Elle procédera à partir de 1832 à une vaste enquête publique (26 volumes, 13000 pages), considérée comme la première enquête sociologique dans l’ouvrage canonique des économistes socialistes Sidney et Béatrice Webb[2], English poor law history (1930). Les travaux de la Commission aboutirent à l’abolition des anciennes poor laws en 1834 et à leur remplacement par de nouvelles lois qui rétablissaient le principe des workhouses pour les pauvres et renvoyait le secours aux indigents vers la charité individuelle. Pour Polanyi, cette décision marque la naissance du marché du travail et le triomphe de l’économie politique classique caractérisée par trois éléments, la stabilité de la monnaie avant tout (incarnée par l’étalon-or), le libre – échange et le marché du travail devenu marchandise.
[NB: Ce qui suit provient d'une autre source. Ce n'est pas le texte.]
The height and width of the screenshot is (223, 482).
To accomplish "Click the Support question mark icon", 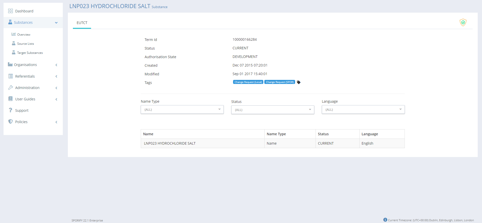I will pos(10,110).

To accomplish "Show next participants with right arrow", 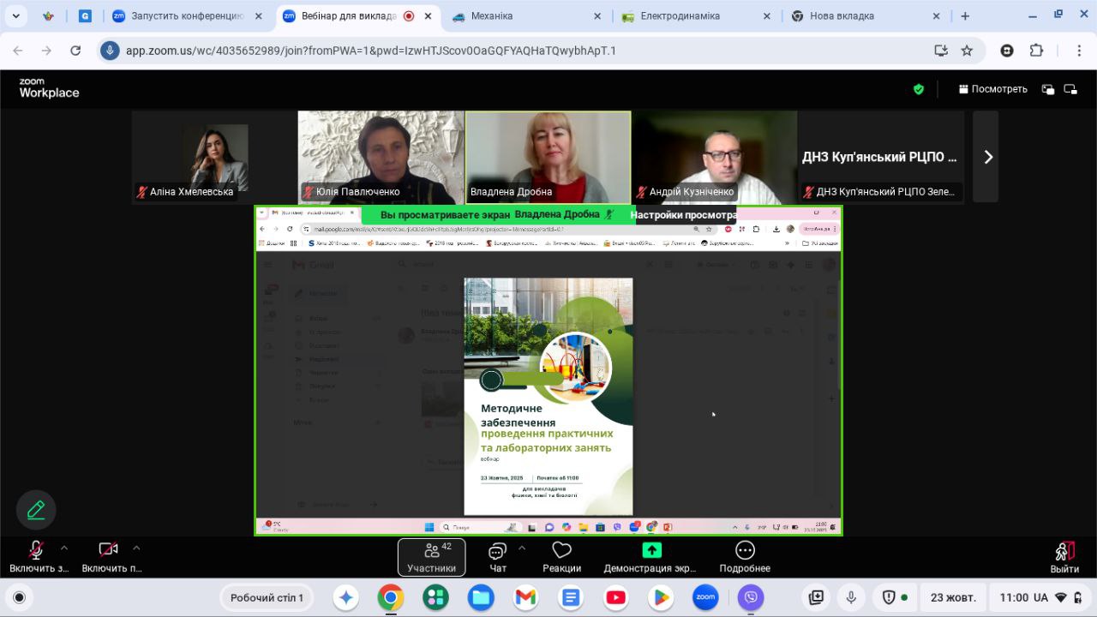I will coord(988,157).
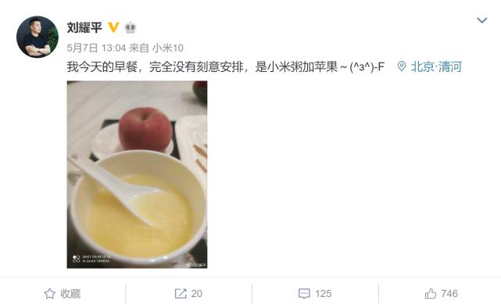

Après le rétablissement de l’étalon-or à la fin des guerres napoléoniennes, l’abolition du système de Speenhamland ouvrait la voie à l’instauration totale du libre-échange qu’incarnera l’abolition des corn laws en 1846 et surtout le traité de commerce avec la France de 1860.

Dans le monde anglo-saxon, la référence au système de Speenhamland est d’actualité à chaque offensive contre les principes du welfare state ou, au contraire, par les partisans d’un revenu minimum détaché du travail productif[3]. A l’opposé, les détracteurs du welfare state reprennent les conclusions de la Commission royale : le système d’assistance incite à l’oisiveté, à la déresponsabilisation individuelle et à la surnatalité chez les pauvres, ainsi, aux Etats-Unis, Charles Murray en 1986 dans Losing Ground considère que les dispositifs de welfare issus du projet de grande société n’ont pas aidé les pauvres et ont eu l’effet inverse.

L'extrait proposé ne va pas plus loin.